> [Try it]:
All of the material must be duplicated exactly, line by line.

> [Data for this exercise]:
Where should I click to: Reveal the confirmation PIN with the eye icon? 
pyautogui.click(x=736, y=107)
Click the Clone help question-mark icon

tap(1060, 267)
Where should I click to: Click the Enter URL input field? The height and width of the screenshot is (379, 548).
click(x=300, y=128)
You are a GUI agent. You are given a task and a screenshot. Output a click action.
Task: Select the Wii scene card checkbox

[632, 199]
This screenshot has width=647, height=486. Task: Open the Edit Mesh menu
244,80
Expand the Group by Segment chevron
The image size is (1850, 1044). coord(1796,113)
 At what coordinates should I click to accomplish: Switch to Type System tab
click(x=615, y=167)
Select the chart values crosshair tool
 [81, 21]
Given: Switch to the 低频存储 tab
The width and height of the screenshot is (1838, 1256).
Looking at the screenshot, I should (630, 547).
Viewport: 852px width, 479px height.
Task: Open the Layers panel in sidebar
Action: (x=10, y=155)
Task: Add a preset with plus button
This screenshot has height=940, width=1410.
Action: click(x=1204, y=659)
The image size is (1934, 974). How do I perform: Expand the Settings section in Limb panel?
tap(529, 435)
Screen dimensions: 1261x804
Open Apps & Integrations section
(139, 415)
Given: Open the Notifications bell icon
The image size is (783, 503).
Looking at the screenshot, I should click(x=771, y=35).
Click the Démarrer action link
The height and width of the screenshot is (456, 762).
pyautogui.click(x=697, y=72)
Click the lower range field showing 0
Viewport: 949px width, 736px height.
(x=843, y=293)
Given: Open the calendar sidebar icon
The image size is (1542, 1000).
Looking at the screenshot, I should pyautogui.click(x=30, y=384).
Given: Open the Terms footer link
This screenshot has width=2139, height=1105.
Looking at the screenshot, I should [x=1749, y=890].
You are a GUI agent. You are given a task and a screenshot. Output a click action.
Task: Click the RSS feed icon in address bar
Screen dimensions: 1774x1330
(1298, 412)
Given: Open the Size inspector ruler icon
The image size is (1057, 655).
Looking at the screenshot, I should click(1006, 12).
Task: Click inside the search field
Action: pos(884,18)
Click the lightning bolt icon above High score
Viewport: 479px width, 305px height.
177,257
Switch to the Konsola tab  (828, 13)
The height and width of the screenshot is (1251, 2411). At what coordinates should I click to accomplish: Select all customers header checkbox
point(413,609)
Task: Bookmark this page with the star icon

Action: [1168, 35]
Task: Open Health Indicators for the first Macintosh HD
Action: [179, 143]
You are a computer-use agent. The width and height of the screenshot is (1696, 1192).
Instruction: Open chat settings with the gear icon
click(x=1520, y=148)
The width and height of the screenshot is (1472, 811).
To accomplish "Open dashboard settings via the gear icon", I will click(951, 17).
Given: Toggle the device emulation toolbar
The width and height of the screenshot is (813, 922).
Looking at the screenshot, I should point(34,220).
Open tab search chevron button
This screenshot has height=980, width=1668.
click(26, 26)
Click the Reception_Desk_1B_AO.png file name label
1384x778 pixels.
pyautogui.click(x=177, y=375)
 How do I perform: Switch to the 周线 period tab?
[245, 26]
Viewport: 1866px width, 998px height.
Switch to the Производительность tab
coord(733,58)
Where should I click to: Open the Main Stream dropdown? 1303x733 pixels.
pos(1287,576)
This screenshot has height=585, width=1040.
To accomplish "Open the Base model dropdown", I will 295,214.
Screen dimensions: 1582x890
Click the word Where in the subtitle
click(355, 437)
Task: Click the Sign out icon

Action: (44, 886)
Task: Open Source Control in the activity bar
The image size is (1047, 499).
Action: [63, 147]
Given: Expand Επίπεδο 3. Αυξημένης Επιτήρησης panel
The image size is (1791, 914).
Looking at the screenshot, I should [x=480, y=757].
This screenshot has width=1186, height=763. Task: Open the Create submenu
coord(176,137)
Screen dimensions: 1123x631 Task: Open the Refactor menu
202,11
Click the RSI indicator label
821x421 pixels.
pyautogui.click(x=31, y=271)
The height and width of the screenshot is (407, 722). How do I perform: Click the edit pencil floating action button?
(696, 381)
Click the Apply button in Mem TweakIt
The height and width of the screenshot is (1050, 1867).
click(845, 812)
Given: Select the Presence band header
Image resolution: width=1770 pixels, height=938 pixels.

> [Response area]:
Where should I click to: Reveal the confirmation PIN with the eye icon? 
pyautogui.click(x=736, y=107)
Click the Clone help question-mark icon

tap(1060, 267)
Where should I click to: Click the Enter URL input field? The height and width of the screenshot is (379, 548).
click(x=300, y=128)
You are a GUI agent. You are given a task and a screenshot. Output a click action.
Task: Select the Wii scene card checkbox

[632, 199]
This screenshot has width=647, height=486. Task: Open the Edit Mesh menu
244,80
Expand the Group by Segment chevron
The image size is (1850, 1044). coord(1796,113)
 At what coordinates should I click to accomplish: Switch to Type System tab
click(x=615, y=167)
Select the chart values crosshair tool
 [81, 21]
Given: Switch to the 低频存储 tab
The width and height of the screenshot is (1838, 1256).
Looking at the screenshot, I should (630, 547).
Viewport: 852px width, 479px height.
Task: Open the Layers panel in sidebar
Action: (x=10, y=155)
Task: Add a preset with plus button
This screenshot has height=940, width=1410.
Action: click(x=1204, y=659)
The image size is (1934, 974). How do I perform: Expand the Settings section in Limb panel?
tap(529, 435)
Screen dimensions: 1261x804
Open Apps & Integrations section
(139, 415)
Given: Open the Notifications bell icon
The image size is (783, 503).
Looking at the screenshot, I should click(x=771, y=35).
Click the Démarrer action link
The height and width of the screenshot is (456, 762).
pyautogui.click(x=697, y=72)
Click the lower range field showing 0
Viewport: 949px width, 736px height.
(x=843, y=293)
Given: Open the calendar sidebar icon
The image size is (1542, 1000).
Looking at the screenshot, I should pyautogui.click(x=30, y=384).
Given: Open the Terms footer link
This screenshot has width=2139, height=1105.
Looking at the screenshot, I should [x=1749, y=890].
You are a GUI agent. You are given a task and a screenshot. Output a click action.
Task: Click the RSS feed icon in address bar
Screen dimensions: 1774x1330
(1298, 412)
Given: Open the Size inspector ruler icon
The image size is (1057, 655).
Looking at the screenshot, I should click(1006, 12).
Task: Click inside the search field
Action: pos(884,18)
Click the lightning bolt icon above High score
Viewport: 479px width, 305px height.
177,257
Switch to the Konsola tab  (828, 13)
The height and width of the screenshot is (1251, 2411). At what coordinates should I click to accomplish: Select all customers header checkbox
point(413,609)
Task: Bookmark this page with the star icon

Action: [1168, 35]
Task: Open Health Indicators for the first Macintosh HD
Action: [179, 143]
You are a computer-use agent. The width and height of the screenshot is (1696, 1192).
Instruction: Open chat settings with the gear icon
click(x=1520, y=148)
The width and height of the screenshot is (1472, 811).
To accomplish "Open dashboard settings via the gear icon", I will click(951, 17).
Given: Toggle the device emulation toolbar
The width and height of the screenshot is (813, 922).
Looking at the screenshot, I should point(34,220).
Open tab search chevron button
This screenshot has height=980, width=1668.
click(26, 26)
Click the Reception_Desk_1B_AO.png file name label
1384x778 pixels.
pyautogui.click(x=177, y=375)
 How do I perform: Switch to the 周线 period tab?
[245, 26]
Viewport: 1866px width, 998px height.
Switch to the Производительность tab
coord(733,58)
Where should I click to: Open the Main Stream dropdown? 1303x733 pixels.
pos(1287,576)
This screenshot has height=585, width=1040.
To accomplish "Open the Base model dropdown", I will 295,214.
Screen dimensions: 1582x890
Click the word Where in the subtitle
click(355, 437)
Task: Click the Sign out icon

Action: (44, 886)
Task: Open Source Control in the activity bar
The image size is (1047, 499).
Action: [63, 147]
Given: Expand Επίπεδο 3. Αυξημένης Επιτήρησης panel
The image size is (1791, 914).
Looking at the screenshot, I should [x=480, y=757].
This screenshot has width=1186, height=763. Task: Open the Create submenu
coord(176,137)
Screen dimensions: 1123x631 Task: Open the Refactor menu
202,11
Click the RSI indicator label
821x421 pixels.
pyautogui.click(x=31, y=271)
The height and width of the screenshot is (407, 722). How do I perform: Click the edit pencil floating action button?
(696, 381)
Click the Apply button in Mem TweakIt
The height and width of the screenshot is (1050, 1867).
click(845, 812)
Given: Select the Presence band header
Image resolution: width=1770 pixels, height=938 pixels.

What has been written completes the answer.